Fire Protection, Inc. and Gabriel Hernandez dba Prime Construction Services
answered the complaint on April 15, 2019 and September 19, 2019. On August 22,
2019, plaintiff substituted in WBCMT 2007-C31 Nordhoff Street Limited
Partnership for Doe 1. On September 24, 2019, WBCMT 2007-C31 Nordhoff Street
Limited Partnership answered the complaint and filed a cross-complaint against
Prime Construction and U.S. Fire Protection, Inc.
On September 30, 2019, Plaintiff
dismissed LNR Partners, LLC.
On October 1, 2020, the action was
transferred from Department 29 to Department 49.

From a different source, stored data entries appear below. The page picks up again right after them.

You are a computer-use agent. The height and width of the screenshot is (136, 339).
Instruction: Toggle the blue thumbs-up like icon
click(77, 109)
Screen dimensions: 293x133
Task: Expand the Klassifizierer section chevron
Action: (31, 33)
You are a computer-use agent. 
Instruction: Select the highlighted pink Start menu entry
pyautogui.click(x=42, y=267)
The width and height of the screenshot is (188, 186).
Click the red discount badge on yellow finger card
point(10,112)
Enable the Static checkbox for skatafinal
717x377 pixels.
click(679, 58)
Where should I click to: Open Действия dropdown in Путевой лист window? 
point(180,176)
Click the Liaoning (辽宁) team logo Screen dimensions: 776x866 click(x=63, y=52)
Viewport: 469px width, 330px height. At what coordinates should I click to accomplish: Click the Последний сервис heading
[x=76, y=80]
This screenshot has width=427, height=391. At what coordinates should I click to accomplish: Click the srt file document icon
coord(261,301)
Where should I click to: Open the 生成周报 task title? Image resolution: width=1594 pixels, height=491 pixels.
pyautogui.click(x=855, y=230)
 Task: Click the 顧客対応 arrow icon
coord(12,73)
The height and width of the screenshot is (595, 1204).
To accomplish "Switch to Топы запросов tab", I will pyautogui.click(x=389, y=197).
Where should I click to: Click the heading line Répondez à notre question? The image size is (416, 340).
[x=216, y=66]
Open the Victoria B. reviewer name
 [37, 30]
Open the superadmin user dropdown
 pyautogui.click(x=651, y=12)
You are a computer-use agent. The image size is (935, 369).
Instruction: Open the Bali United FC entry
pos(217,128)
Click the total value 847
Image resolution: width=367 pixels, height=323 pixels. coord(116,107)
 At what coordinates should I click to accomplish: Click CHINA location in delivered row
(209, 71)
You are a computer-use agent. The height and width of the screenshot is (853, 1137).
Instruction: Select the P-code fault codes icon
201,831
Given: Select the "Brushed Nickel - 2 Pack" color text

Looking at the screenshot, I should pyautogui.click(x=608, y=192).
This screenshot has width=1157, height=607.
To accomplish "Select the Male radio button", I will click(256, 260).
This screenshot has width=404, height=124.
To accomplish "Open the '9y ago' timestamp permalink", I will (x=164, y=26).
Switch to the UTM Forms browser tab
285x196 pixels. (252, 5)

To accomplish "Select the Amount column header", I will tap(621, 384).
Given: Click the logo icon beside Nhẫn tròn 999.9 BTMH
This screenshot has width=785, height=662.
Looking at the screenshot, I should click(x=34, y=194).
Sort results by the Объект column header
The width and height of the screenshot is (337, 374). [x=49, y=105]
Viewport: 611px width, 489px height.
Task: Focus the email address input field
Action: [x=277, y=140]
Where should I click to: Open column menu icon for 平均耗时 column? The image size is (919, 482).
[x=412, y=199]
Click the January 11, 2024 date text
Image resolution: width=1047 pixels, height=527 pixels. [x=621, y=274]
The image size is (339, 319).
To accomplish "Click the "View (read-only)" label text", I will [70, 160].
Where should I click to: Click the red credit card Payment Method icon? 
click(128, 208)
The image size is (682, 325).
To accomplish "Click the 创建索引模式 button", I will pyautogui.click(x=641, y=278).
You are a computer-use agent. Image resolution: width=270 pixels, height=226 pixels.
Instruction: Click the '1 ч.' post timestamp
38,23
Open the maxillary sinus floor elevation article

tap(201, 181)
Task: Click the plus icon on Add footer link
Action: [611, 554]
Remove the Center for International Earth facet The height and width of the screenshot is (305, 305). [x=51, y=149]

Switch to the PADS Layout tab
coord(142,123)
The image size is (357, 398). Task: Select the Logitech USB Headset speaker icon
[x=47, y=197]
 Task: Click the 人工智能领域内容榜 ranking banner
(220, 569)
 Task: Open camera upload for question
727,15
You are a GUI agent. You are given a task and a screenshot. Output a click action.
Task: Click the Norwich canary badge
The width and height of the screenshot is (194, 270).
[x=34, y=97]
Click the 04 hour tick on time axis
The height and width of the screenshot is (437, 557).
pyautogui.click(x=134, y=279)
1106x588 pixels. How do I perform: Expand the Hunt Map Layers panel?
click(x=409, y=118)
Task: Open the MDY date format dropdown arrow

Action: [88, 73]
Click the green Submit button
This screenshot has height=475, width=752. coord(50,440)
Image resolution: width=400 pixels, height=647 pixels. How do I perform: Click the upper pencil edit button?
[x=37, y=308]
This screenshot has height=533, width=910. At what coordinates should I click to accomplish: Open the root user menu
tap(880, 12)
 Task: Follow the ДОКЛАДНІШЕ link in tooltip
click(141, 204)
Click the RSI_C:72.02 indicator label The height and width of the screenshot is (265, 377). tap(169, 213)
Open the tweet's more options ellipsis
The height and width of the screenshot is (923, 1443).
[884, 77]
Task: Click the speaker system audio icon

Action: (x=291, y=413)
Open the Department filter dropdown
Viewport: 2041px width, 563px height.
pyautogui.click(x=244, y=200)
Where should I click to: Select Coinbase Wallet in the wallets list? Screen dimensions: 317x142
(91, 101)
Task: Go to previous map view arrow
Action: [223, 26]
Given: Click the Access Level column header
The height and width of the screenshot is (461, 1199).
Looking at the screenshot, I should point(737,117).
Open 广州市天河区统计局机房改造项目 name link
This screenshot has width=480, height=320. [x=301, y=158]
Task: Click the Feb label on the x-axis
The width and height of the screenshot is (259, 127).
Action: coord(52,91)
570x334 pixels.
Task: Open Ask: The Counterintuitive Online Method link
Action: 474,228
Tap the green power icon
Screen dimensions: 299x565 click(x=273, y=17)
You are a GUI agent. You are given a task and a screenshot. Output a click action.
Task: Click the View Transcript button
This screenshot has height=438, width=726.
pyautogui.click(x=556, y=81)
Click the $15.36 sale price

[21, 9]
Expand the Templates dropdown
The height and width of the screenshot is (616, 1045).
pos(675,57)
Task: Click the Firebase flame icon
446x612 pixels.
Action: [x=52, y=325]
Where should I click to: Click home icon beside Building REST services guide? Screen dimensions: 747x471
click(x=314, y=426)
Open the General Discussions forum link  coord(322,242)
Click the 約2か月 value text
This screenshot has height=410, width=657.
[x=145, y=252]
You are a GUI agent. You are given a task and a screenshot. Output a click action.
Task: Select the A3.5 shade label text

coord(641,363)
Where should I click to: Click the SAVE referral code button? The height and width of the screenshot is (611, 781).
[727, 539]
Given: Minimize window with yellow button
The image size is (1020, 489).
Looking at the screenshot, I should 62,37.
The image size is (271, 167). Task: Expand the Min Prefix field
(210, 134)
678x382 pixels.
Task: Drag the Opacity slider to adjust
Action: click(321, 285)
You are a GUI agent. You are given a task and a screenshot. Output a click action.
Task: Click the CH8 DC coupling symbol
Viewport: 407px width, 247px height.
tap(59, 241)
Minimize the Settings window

On September 17, 2020, Plaintiff
substituted in G&E Real Estate Management, Inc. for Doe 2. On November 6,
2020, G&E Real Estate Management, Inc. answered the complaint and filed a
cross-complaint against Prime Construction and U.S. Fire Protection, Inc.
On July 2, 2021, the court denied
the motions for summary judgment of Defendants WBCMT 2007-C31 Nordhoff Street
Limited Partnership, and U.S. Fire Protection, Inc. On July 26, 2021, the court
entered the stipulation to continue the trial date and concurrently extended
the motion and discovery dates to the new trial date.
On September 16, 2021, the court
granted Plaintiff’s motion for leave to file a first amended complaint in order
to add a res ipsa loquitur cause of action. The amended complaint was filed on
September 28, 2021. The parties answered on September 30, October 27, 2021, and
November 2, 2021, respectively.
RULING: Denied
Plaintiff
Edna Beteta moves for leave to augment and amend the expert witness list in
order to designate Enrique Vega, vocational rehabilitation expert. Vega will
testify in support of the lost earning testimony claim.
Plaintiff
seeks leave on grounds that upon new counsel substituting into the case, new
counsel determined the necessity for vocational rehabilitation expert testimony
as part of the lost earnings claim. Plaintiff maintains lost earnings capacity
has been part of the action, and discovery covered on the subject. Counsel
notified opposing counsel of the intent to seek a supplemental designation, but
following objections, the instant motion was necessitated. Plaintiff maintains
the report of Vega has now been provided to all parties, and Vega will be made
available for deposition. Plaintiff challenges any claims of prejudice.
Defendant
Gabriel Hernandez dba Prime Construction Services (Prime) in opposition
challenges the motion on grounds that Vega is not being produced as a counter
witness, and prejudice due to the late designation.
Plaintiff
in reply reiterates the lack of prejudice, due both the continuance of the
trial date, and making the witness available for deposition. Plaintiff also
maintains the expert witness exchange deadline was extended as a result of the
stipulation. The deposition of Vega is currently set for November 1, 2022, by
agreement of the other defendants. Plaintiff denies any attempted substitution
of witnesses.
“After the setting of
the initial trial date for the action, any party may obtain discovery by
demanding that all parties simultaneously exchange information
concerning each other’s expert trial witnesses …” (Code Civ. Proc., § 2034.210.) “Any party may make a demand for an exchange of
information concerning expert trial witnesses without leave of court. A party shall
make this demand no later than the 10th day after the initial trial date has
been set, or 70 days before that trial date, whichever is closer to the trial
date.” (Code Civ. Proc., § 2034.220.)
(a) A demand for
an exchange of information concerning
expert trial witnesses shall be in writing and shall identify, below the title
of the case, the party making the demand. The demand shall state that it
is being made under this chapter.
(b) The demand shall
specify the date for the exchange of
lists of expert trial witnesses, expert witness declarations, and any
demanded production of writings. The specified date of exchange shall be 50 days before the
initial trial date, or 20 days after service of the demand, whichever is closer
to the trial date, unless the court, on motion and a showing of good cause,
orders an earlier or later date of exchange.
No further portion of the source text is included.